**Problem description**
Rewrite the items below, replacing every occurrence of "Where should I click to:" with "Where do I click to:" and leaving all other text unchanged.

Dataset records

----

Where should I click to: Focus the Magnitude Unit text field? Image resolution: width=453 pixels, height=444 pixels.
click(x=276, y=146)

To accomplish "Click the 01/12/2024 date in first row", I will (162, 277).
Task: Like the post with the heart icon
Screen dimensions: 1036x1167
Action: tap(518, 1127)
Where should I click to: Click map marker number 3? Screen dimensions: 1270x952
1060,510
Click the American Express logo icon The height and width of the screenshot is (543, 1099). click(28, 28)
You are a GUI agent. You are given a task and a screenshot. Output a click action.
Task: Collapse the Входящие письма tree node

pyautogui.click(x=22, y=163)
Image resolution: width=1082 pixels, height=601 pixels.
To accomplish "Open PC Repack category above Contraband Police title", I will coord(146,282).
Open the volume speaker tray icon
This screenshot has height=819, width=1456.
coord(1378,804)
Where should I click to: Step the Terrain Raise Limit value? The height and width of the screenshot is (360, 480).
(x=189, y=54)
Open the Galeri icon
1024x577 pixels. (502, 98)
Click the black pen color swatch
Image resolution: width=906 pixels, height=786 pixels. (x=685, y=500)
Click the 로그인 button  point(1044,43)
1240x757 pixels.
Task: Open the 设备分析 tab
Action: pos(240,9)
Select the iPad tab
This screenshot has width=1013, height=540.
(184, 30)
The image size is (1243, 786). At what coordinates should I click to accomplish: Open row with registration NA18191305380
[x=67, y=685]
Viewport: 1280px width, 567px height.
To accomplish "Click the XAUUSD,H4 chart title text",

----

**Written answer**
Where do I click to: Focus the Magnitude Unit text field? Image resolution: width=453 pixels, height=444 pixels.
click(x=276, y=146)

To accomplish "Click the 01/12/2024 date in first row", I will (162, 277).
Task: Like the post with the heart icon
Screen dimensions: 1036x1167
Action: tap(518, 1127)
Where do I click to: Click map marker number 3? Screen dimensions: 1270x952
1060,510
Click the American Express logo icon The height and width of the screenshot is (543, 1099). click(28, 28)
You are a GUI agent. You are given a task and a screenshot. Output a click action.
Task: Collapse the Входящие письма tree node

pyautogui.click(x=22, y=163)
Image resolution: width=1082 pixels, height=601 pixels.
To accomplish "Open PC Repack category above Contraband Police title", I will coord(146,282).
Open the volume speaker tray icon
This screenshot has height=819, width=1456.
coord(1378,804)
Where do I click to: Step the Terrain Raise Limit value? The height and width of the screenshot is (360, 480).
(x=189, y=54)
Open the Galeri icon
1024x577 pixels. (502, 98)
Click the black pen color swatch
Image resolution: width=906 pixels, height=786 pixels. (x=685, y=500)
Click the 로그인 button  point(1044,43)
1240x757 pixels.
Task: Open the 设备分析 tab
Action: pos(240,9)
Select the iPad tab
This screenshot has width=1013, height=540.
(184, 30)
The image size is (1243, 786). At what coordinates should I click to accomplish: Open row with registration NA18191305380
[x=67, y=685]
Viewport: 1280px width, 567px height.
To accomplish "Click the XAUUSD,H4 chart title text",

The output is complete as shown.